Experts say bills raise questions, aren't likely to pass as written

JACKSONVILLE, Fla. – A new push has begun in the state Legislature to require convicted sex offenders to wear ankle monitors to track their movements for the rest of their lives

Two essentially identical bills, Senate Bill 134 and House Bill 203, aim to keep tabs on past offenders to make sure they don't slip away so it becomes impossible to track them.

But some experts said such laws would immediately be challenged in court.

Two Miami Republicans, Sen. Miguel Diaz de la Portilla and Rep. Frank Artiles, said the bills are designed to protect children and keep track of sex offenders who often wind up homeless.

"When a sex predator or convicted criminal with sex crimes comes out, he labels himself as transient and basically disappears in the population," Artiles said. "We in Miami-Dade County have a large population, and it's very easy to get lost."

But local attorney Gene Nichols said the bills may be unconstitutional. He also said the law doesn't distinguish who would get lifetime monitors -- even if, for example, a person committed a sex crime at a young age by having sex with an underage girlfriend.

"They could still be at 60 years old wearing this ankle monitor when they have far exceeded the time period they can be punished for this crime," Nichols said. "It's going to be how we define it. Do we define it as a punishment for the act committed or are we going to define it another way that the state monitors (them) for the rest of their lives?"

One other part of the bill that could hit a snag is that it requires sex offenders to pay for their monitors for the rest of their lives. If they don't pay, they could be convicted of another crime.

Nichols said a huge number of offenders are either homeless or struggle to make ends meet.

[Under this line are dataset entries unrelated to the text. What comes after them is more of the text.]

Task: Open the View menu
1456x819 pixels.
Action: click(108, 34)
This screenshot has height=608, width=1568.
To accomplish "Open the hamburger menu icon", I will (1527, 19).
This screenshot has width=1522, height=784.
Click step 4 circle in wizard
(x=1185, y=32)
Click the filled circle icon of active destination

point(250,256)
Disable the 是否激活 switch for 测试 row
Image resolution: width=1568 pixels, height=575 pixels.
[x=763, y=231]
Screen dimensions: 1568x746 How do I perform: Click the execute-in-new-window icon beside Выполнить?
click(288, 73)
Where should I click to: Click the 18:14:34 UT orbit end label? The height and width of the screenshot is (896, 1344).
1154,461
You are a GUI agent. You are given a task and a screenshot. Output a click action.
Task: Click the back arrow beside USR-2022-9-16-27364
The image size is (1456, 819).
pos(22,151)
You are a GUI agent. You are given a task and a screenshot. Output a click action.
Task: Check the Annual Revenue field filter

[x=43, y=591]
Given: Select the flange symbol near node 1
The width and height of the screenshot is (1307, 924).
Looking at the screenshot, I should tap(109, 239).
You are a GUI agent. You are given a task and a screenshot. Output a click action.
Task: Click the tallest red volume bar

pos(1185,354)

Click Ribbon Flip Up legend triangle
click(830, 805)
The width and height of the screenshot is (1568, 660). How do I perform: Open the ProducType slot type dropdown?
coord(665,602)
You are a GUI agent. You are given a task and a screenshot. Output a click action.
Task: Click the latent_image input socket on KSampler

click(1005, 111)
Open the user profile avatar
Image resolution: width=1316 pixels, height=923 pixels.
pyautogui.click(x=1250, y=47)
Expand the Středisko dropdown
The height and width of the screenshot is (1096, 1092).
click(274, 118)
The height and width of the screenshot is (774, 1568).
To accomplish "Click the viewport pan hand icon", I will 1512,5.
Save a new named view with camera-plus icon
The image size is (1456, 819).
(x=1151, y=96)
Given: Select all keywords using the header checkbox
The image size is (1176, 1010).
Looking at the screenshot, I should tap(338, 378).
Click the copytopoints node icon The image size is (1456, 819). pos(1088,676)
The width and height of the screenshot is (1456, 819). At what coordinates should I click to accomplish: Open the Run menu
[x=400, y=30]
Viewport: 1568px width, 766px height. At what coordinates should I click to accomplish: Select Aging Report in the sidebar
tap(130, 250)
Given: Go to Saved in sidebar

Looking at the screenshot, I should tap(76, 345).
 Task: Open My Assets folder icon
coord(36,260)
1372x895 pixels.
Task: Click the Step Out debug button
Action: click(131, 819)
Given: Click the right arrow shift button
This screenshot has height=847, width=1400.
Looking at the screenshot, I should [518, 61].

He said this would repeatedly send them back to jail because they couldn't continue to pay for the monitors, which he said run around $11 a day.

News4Jax political analyst Jennifer Carroll said that while there are a lot of pushes to crack down on laws relating to sex offenders and predators, these bills, as written, would have a tough time passing the state Legislature.

"We're not giving an opportunity for a person to be a better citizen," Carroll said. "You have this device on you for rest of your life, you want to repent and be forgiven and have life start all over again, (and) you're not going to be able to do so."

Artiles said he understands there will be a lot of criticism of his bill, and he's prepared for that.

"This is a process and we are going to address those issues in committee -- the constitutionality and the extensiveness," Artiles said. "But for sexual predators and people who commit sex crimes on children, if they were to get released or agree to lifetime monitoring, this would facilitate that."